▶ _WHAT THIS TASK INVOLVES_:
Write the entries out again. Each one must match exactly.

▶ _INPUT MATERIAL_:
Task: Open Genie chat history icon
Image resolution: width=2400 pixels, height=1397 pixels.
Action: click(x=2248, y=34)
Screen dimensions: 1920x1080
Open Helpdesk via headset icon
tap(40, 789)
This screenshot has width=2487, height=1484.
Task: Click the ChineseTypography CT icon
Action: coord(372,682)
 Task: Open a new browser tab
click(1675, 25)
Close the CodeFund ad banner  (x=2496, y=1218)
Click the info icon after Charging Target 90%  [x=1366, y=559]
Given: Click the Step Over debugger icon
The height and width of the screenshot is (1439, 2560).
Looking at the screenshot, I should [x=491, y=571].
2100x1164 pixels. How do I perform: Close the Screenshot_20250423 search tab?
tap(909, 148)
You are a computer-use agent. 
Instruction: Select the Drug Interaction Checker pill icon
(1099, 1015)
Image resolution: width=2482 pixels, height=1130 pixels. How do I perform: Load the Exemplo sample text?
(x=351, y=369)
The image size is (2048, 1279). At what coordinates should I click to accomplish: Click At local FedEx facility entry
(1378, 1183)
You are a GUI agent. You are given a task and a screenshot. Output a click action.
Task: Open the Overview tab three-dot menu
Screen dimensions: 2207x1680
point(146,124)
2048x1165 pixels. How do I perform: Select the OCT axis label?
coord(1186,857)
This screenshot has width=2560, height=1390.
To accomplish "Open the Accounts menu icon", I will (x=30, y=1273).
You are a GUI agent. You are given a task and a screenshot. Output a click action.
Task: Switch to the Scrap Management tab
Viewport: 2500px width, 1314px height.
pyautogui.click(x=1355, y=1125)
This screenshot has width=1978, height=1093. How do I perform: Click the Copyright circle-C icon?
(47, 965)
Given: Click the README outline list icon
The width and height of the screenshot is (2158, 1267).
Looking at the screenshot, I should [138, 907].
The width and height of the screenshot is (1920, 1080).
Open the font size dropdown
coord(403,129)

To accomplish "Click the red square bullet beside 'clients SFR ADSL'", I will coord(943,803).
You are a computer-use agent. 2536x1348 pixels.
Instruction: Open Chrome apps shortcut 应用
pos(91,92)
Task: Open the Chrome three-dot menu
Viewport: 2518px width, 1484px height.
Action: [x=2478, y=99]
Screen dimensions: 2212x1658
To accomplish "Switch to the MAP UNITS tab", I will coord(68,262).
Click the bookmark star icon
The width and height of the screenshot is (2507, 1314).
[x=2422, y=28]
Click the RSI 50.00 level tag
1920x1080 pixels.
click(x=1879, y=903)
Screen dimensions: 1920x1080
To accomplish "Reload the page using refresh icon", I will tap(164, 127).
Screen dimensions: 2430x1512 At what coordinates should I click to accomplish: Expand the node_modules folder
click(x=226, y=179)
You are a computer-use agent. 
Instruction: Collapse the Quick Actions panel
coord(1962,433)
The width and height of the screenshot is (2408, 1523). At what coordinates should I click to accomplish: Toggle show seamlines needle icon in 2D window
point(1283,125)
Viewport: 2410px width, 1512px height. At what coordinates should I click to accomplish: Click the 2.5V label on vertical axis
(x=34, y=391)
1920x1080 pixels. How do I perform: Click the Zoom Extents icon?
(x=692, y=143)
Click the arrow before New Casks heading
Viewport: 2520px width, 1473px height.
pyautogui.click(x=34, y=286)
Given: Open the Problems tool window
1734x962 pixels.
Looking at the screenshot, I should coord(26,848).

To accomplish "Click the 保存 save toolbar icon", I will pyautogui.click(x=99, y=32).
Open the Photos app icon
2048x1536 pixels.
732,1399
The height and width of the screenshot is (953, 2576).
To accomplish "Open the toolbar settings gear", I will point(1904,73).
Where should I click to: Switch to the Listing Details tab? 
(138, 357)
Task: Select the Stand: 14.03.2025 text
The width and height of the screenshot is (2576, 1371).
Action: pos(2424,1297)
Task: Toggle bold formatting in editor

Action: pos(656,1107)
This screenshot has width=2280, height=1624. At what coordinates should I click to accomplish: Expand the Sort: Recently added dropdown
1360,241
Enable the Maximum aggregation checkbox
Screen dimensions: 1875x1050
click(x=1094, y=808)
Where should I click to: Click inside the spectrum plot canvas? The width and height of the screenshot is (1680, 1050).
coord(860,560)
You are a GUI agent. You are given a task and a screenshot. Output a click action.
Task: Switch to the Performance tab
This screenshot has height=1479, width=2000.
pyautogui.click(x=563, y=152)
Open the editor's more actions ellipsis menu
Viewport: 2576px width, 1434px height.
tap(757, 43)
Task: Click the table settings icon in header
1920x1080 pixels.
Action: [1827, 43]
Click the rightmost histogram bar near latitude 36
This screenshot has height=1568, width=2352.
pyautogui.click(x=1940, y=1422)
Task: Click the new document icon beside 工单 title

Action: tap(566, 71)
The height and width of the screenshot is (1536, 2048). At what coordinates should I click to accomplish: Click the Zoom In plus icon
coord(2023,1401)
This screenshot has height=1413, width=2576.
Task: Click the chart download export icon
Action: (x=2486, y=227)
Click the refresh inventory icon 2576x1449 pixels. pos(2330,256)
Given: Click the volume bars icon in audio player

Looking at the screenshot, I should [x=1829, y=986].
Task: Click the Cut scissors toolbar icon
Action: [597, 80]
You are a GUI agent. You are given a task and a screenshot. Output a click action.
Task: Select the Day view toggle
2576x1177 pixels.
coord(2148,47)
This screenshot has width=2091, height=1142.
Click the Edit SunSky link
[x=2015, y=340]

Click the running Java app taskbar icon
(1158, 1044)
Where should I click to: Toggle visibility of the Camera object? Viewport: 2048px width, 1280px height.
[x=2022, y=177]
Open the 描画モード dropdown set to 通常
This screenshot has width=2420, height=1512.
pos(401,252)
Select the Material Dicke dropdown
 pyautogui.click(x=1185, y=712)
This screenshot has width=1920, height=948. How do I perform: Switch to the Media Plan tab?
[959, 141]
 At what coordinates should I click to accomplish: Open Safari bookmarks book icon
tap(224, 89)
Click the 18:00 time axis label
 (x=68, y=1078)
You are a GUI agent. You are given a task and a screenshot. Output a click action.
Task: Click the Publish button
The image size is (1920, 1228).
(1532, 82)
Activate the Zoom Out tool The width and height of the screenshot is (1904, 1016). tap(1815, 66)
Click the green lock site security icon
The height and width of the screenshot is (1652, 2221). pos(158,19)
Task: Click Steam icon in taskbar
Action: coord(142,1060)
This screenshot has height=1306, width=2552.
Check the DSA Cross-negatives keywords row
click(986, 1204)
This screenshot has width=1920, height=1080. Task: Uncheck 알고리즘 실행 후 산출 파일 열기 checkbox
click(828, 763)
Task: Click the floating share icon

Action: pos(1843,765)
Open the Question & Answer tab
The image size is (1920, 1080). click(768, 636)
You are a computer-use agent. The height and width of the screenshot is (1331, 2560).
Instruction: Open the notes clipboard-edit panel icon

▶ _ANSWER_:
Task: Open Genie chat history icon
Image resolution: width=2400 pixels, height=1397 pixels.
Action: click(x=2248, y=34)
Screen dimensions: 1920x1080
Open Helpdesk via headset icon
tap(40, 789)
This screenshot has width=2487, height=1484.
Task: Click the ChineseTypography CT icon
Action: coord(372,682)
 Task: Open a new browser tab
click(1675, 25)
Close the CodeFund ad banner  (x=2496, y=1218)
Click the info icon after Charging Target 90%  [x=1366, y=559]
Given: Click the Step Over debugger icon
The height and width of the screenshot is (1439, 2560).
Looking at the screenshot, I should [x=491, y=571].
2100x1164 pixels. How do I perform: Close the Screenshot_20250423 search tab?
tap(909, 148)
You are a computer-use agent. 
Instruction: Select the Drug Interaction Checker pill icon
(1099, 1015)
Image resolution: width=2482 pixels, height=1130 pixels. How do I perform: Load the Exemplo sample text?
(x=351, y=369)
The image size is (2048, 1279). At what coordinates should I click to accomplish: Click At local FedEx facility entry
(1378, 1183)
You are a GUI agent. You are given a task and a screenshot. Output a click action.
Task: Open the Overview tab three-dot menu
Screen dimensions: 2207x1680
point(146,124)
2048x1165 pixels. How do I perform: Select the OCT axis label?
coord(1186,857)
This screenshot has width=2560, height=1390.
To accomplish "Open the Accounts menu icon", I will (x=30, y=1273).
You are a GUI agent. You are given a task and a screenshot. Output a click action.
Task: Switch to the Scrap Management tab
Viewport: 2500px width, 1314px height.
pyautogui.click(x=1355, y=1125)
This screenshot has width=1978, height=1093. How do I perform: Click the Copyright circle-C icon?
(47, 965)
Given: Click the README outline list icon
The width and height of the screenshot is (2158, 1267).
Looking at the screenshot, I should [138, 907].
The width and height of the screenshot is (1920, 1080).
Open the font size dropdown
coord(403,129)

To accomplish "Click the red square bullet beside 'clients SFR ADSL'", I will coord(943,803).
You are a computer-use agent. 2536x1348 pixels.
Instruction: Open Chrome apps shortcut 应用
pos(91,92)
Task: Open the Chrome three-dot menu
Viewport: 2518px width, 1484px height.
Action: [x=2478, y=99]
Screen dimensions: 2212x1658
To accomplish "Switch to the MAP UNITS tab", I will coord(68,262).
Click the bookmark star icon
The width and height of the screenshot is (2507, 1314).
[x=2422, y=28]
Click the RSI 50.00 level tag
1920x1080 pixels.
click(x=1879, y=903)
Screen dimensions: 1920x1080
To accomplish "Reload the page using refresh icon", I will tap(164, 127).
Screen dimensions: 2430x1512 At what coordinates should I click to accomplish: Expand the node_modules folder
click(x=226, y=179)
You are a computer-use agent. 
Instruction: Collapse the Quick Actions panel
coord(1962,433)
The width and height of the screenshot is (2408, 1523). At what coordinates should I click to accomplish: Toggle show seamlines needle icon in 2D window
point(1283,125)
Viewport: 2410px width, 1512px height. At what coordinates should I click to accomplish: Click the 2.5V label on vertical axis
(x=34, y=391)
1920x1080 pixels. How do I perform: Click the Zoom Extents icon?
(x=692, y=143)
Click the arrow before New Casks heading
Viewport: 2520px width, 1473px height.
pyautogui.click(x=34, y=286)
Given: Open the Problems tool window
1734x962 pixels.
Looking at the screenshot, I should coord(26,848).

To accomplish "Click the 保存 save toolbar icon", I will pyautogui.click(x=99, y=32).
Open the Photos app icon
2048x1536 pixels.
732,1399
The height and width of the screenshot is (953, 2576).
To accomplish "Open the toolbar settings gear", I will point(1904,73).
Where should I click to: Switch to the Listing Details tab? 
(138, 357)
Task: Select the Stand: 14.03.2025 text
The width and height of the screenshot is (2576, 1371).
Action: pos(2424,1297)
Task: Toggle bold formatting in editor

Action: pos(656,1107)
This screenshot has width=2280, height=1624. At what coordinates should I click to accomplish: Expand the Sort: Recently added dropdown
1360,241
Enable the Maximum aggregation checkbox
Screen dimensions: 1875x1050
click(x=1094, y=808)
Where should I click to: Click inside the spectrum plot canvas? The width and height of the screenshot is (1680, 1050).
coord(860,560)
You are a GUI agent. You are given a task and a screenshot. Output a click action.
Task: Switch to the Performance tab
This screenshot has height=1479, width=2000.
pyautogui.click(x=563, y=152)
Open the editor's more actions ellipsis menu
Viewport: 2576px width, 1434px height.
tap(757, 43)
Task: Click the table settings icon in header
1920x1080 pixels.
Action: [1827, 43]
Click the rightmost histogram bar near latitude 36
This screenshot has height=1568, width=2352.
pyautogui.click(x=1940, y=1422)
Task: Click the new document icon beside 工单 title

Action: tap(566, 71)
The height and width of the screenshot is (1536, 2048). At what coordinates should I click to accomplish: Click the Zoom In plus icon
coord(2023,1401)
This screenshot has height=1413, width=2576.
Task: Click the chart download export icon
Action: (x=2486, y=227)
Click the refresh inventory icon 2576x1449 pixels. pos(2330,256)
Given: Click the volume bars icon in audio player

Looking at the screenshot, I should [x=1829, y=986].
Task: Click the Cut scissors toolbar icon
Action: [597, 80]
You are a GUI agent. You are given a task and a screenshot. Output a click action.
Task: Select the Day view toggle
2576x1177 pixels.
coord(2148,47)
This screenshot has width=2091, height=1142.
Click the Edit SunSky link
[x=2015, y=340]

Click the running Java app taskbar icon
(1158, 1044)
Where should I click to: Toggle visibility of the Camera object? Viewport: 2048px width, 1280px height.
[x=2022, y=177]
Open the 描画モード dropdown set to 通常
This screenshot has width=2420, height=1512.
pos(401,252)
Select the Material Dicke dropdown
 pyautogui.click(x=1185, y=712)
This screenshot has width=1920, height=948. How do I perform: Switch to the Media Plan tab?
[959, 141]
 At what coordinates should I click to accomplish: Open Safari bookmarks book icon
tap(224, 89)
Click the 18:00 time axis label
 (x=68, y=1078)
You are a GUI agent. You are given a task and a screenshot. Output a click action.
Task: Click the Publish button
The image size is (1920, 1228).
(1532, 82)
Activate the Zoom Out tool The width and height of the screenshot is (1904, 1016). tap(1815, 66)
Click the green lock site security icon
The height and width of the screenshot is (1652, 2221). pos(158,19)
Task: Click Steam icon in taskbar
Action: coord(142,1060)
This screenshot has height=1306, width=2552.
Check the DSA Cross-negatives keywords row
click(986, 1204)
This screenshot has width=1920, height=1080. Task: Uncheck 알고리즘 실행 후 산출 파일 열기 checkbox
click(828, 763)
Task: Click the floating share icon

Action: pos(1843,765)
Open the Question & Answer tab
The image size is (1920, 1080). click(768, 636)
You are a computer-use agent. The height and width of the screenshot is (1331, 2560).
Instruction: Open the notes clipboard-edit panel icon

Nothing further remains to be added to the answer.